#### Information given

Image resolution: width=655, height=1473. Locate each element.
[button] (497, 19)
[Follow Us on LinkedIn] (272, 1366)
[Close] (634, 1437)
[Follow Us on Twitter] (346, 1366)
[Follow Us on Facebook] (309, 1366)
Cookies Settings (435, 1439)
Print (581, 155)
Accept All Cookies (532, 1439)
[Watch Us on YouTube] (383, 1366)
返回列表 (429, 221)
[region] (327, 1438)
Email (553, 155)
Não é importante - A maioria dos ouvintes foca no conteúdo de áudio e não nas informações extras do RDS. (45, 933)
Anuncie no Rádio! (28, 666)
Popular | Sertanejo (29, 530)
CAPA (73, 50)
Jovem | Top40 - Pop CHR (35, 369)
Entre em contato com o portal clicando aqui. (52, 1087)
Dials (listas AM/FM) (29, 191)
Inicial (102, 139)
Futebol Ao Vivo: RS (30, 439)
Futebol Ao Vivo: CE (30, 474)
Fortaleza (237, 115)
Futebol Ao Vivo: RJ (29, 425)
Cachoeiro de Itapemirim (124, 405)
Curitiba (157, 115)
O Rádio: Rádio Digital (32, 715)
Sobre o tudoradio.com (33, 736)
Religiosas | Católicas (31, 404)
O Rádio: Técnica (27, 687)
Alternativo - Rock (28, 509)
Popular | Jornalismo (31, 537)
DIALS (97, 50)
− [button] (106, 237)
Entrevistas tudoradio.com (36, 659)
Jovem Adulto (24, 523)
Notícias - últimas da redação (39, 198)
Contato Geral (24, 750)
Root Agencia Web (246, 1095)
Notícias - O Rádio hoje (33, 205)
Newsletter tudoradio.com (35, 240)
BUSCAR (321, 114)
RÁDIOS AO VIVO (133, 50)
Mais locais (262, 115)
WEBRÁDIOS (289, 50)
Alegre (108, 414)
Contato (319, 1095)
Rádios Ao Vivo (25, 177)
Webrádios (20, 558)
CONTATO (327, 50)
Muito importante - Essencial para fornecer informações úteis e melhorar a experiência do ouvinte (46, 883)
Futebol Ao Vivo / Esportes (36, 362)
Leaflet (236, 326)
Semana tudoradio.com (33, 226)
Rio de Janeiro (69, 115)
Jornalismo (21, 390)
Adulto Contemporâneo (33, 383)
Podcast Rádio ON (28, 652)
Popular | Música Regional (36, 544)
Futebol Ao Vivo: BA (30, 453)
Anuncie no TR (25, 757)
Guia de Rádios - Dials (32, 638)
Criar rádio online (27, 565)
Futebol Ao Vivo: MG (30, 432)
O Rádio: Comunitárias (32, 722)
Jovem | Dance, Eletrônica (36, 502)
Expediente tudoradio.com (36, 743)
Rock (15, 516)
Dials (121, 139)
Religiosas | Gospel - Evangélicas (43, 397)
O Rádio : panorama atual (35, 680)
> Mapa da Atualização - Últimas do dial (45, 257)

########

* _What you will do_
Copy out, unchanged, every line of the records from the line containing "[Follow Us on Twitter] (346, 1366)" down to the line containing "Alternativo - Rock (28, 509)", including both of those lines.

* _The result_
[Follow Us on Twitter] (346, 1366)
[Follow Us on Facebook] (309, 1366)
Cookies Settings (435, 1439)
Print (581, 155)
Accept All Cookies (532, 1439)
[Watch Us on YouTube] (383, 1366)
返回列表 (429, 221)
[region] (327, 1438)
Email (553, 155)
Não é importante - A maioria dos ouvintes foca no conteúdo de áudio e não nas informações extras do RDS. (45, 933)
Anuncie no Rádio! (28, 666)
Popular | Sertanejo (29, 530)
CAPA (73, 50)
Jovem | Top40 - Pop CHR (35, 369)
Entre em contato com o portal clicando aqui. (52, 1087)
Dials (listas AM/FM) (29, 191)
Inicial (102, 139)
Futebol Ao Vivo: RS (30, 439)
Futebol Ao Vivo: CE (30, 474)
Fortaleza (237, 115)
Futebol Ao Vivo: RJ (29, 425)
Cachoeiro de Itapemirim (124, 405)
Curitiba (157, 115)
O Rádio: Rádio Digital (32, 715)
Sobre o tudoradio.com (33, 736)
Religiosas | Católicas (31, 404)
O Rádio: Técnica (27, 687)
Alternativo - Rock (28, 509)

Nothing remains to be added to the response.